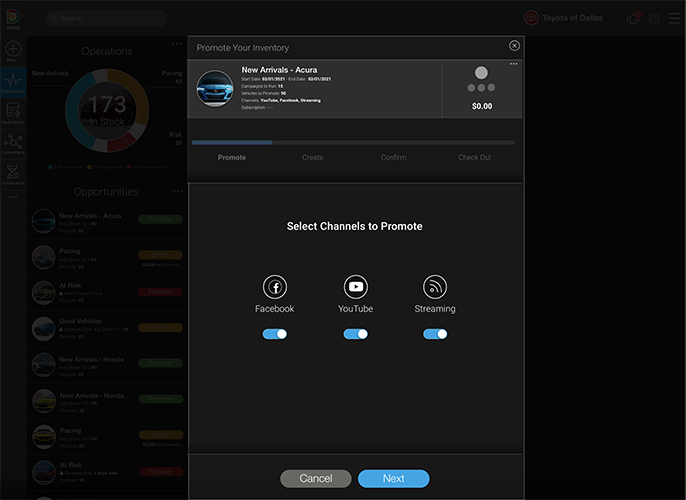Go to Attribution in the sidebar
The height and width of the screenshot is (500, 686).
(13, 173)
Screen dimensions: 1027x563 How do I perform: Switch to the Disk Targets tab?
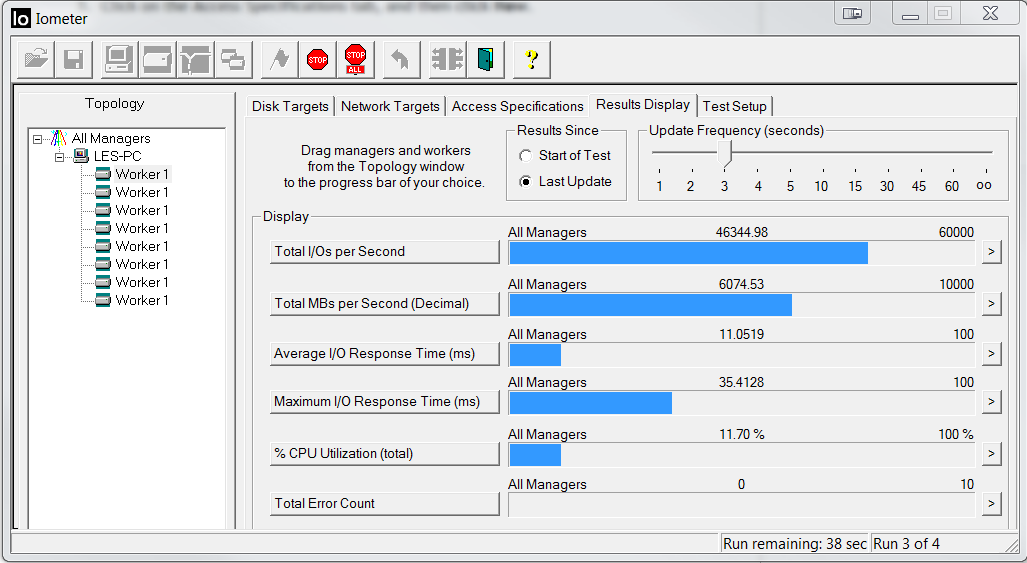pyautogui.click(x=290, y=107)
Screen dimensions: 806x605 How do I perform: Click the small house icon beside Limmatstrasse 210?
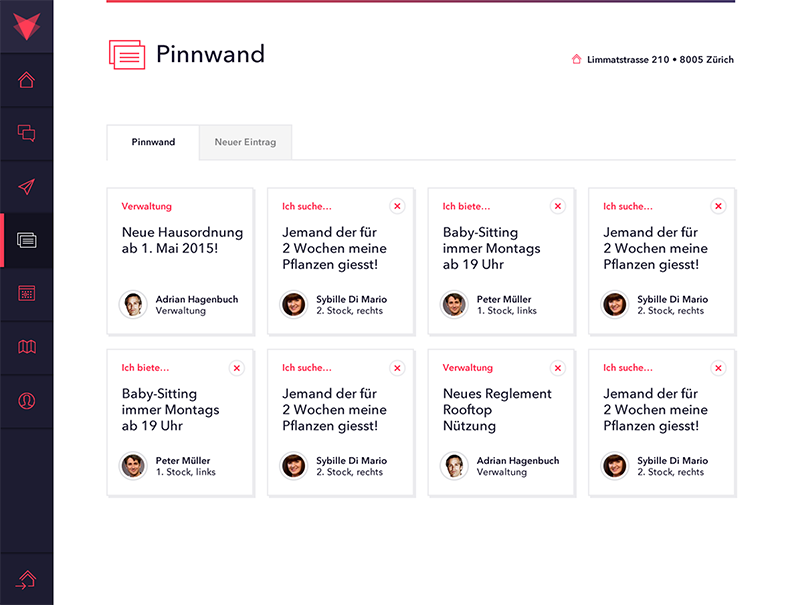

* * * *

● **Exercise aim**: Leave out the pictures, and retype exactly the lines from the one containing "Screen dimensions: 1027x563" through the last line of the data above, no more and no less.

● **Task output**:
Screen dimensions: 1027x563 How do I perform: Switch to the Disk Targets tab?
pyautogui.click(x=290, y=107)
Screen dimensions: 806x605 How do I perform: Click the small house icon beside Limmatstrasse 210?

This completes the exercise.